Palestinians protest
Jerusalem
Thousands of Palestinians protested yesterday in Gaza against Israel’s West Bank annexation plans, as premier Benjamin Netanyahu held off an announcement on the controversial project and international opposition stiffened. Netanyahu’s centre-right coalition government had set July 1 as the date from which it could begin implementing US President Donald Trump’s Middle East peace proposal.
With no announcement currently scheduled on Israel’s self-imposed kick-off date, opponents of the plan -- notably Palestinians in the West Bank and Gaza -- were mobilising. Several thousand brandished Palestinian flags and placards condemning Trump at a rally in Gaza City, while demonstrations were building in the West Bank cities of Ramallah and Jericho.
“The resistance must be revived,” Gaza protester Rafeeq Inaiah said. “Israel is afraid of force.” The Trump plan, unveiled in January, offered a path for Israel to annex territory and Jewish West Bank settlements, communities considered illegal under international law.

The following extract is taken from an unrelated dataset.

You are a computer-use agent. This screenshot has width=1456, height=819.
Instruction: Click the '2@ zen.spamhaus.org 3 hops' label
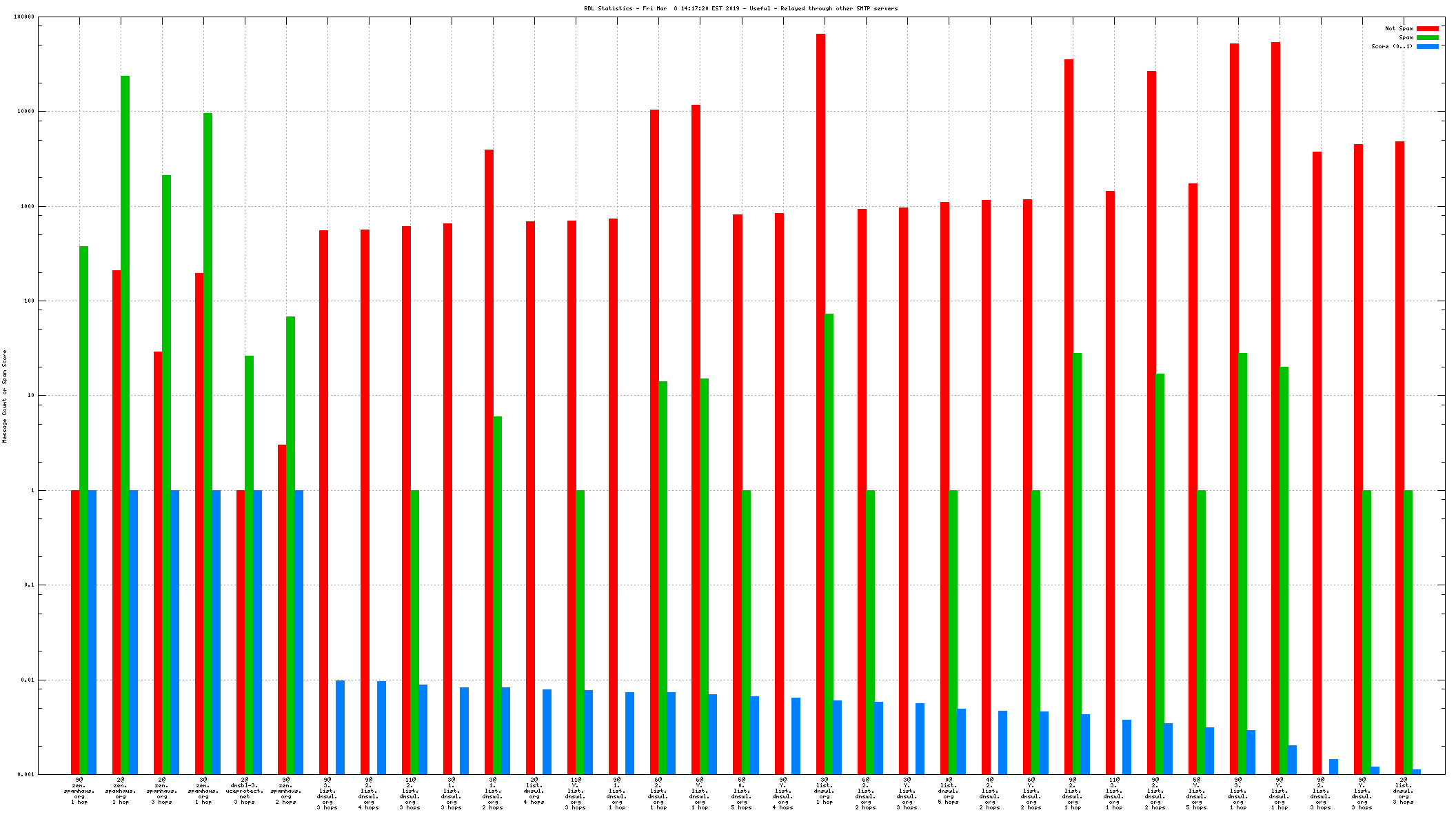[162, 791]
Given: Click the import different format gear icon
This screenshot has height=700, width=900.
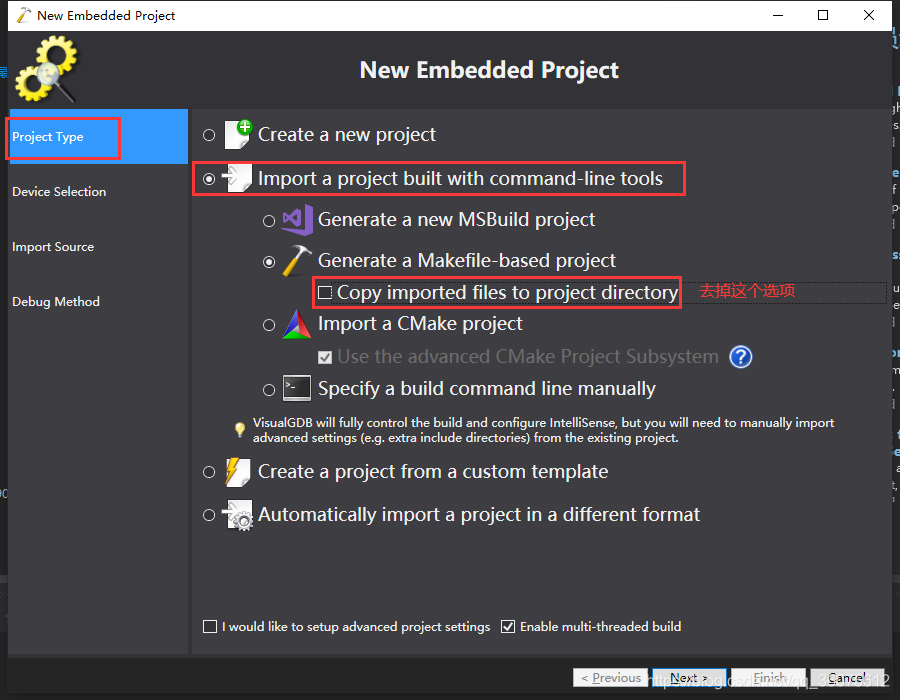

Netanyahu has voiced enthusiastic support for the Trump plan -- which has been roundly rejected by the Palestinians -- but the right-wing premier has not revealed his intentions for enacting the US proposals. Hamas, the Islamist group that controls Gaza, launched some 20 test rockets from the coastal Palestinian enclave into the Mediterranean Sea on Wednesday, a move aimed at dissuading Israel from moving forward, Hamas sources told said.
Hamas, which has fought three wars with Israel since 2008, says that Israeli annexations in the West Bank, which borders Jordan, would be a “declaration of war”. The Ramallah-based Palestinians Authority has said it is willing to renew long-stalled talks with Israel -- but not on terms outlined by Trump.
Growing global opposition While the US has offered tacit support for immediate annexation, most of the international community is vocally opposed to the project. In a rare criticism of Israel by Australia, the latter’s foreign ministry issued a statement Wednesday warning against “unilateral annexation or change in status of territory on the West Bank”.
France, Germany along with several other European states and the United Nations all oppose annexation, as do Gulf Arab states, with which Israel has increasingly sought warmer ties. Jordan, one of only two Arab nations that has diplomatic ties with Israel, has warned that annexation could trigger a “massive conflict” and has not ruled out reviewing its 1994 peace treaty with the Jewish state.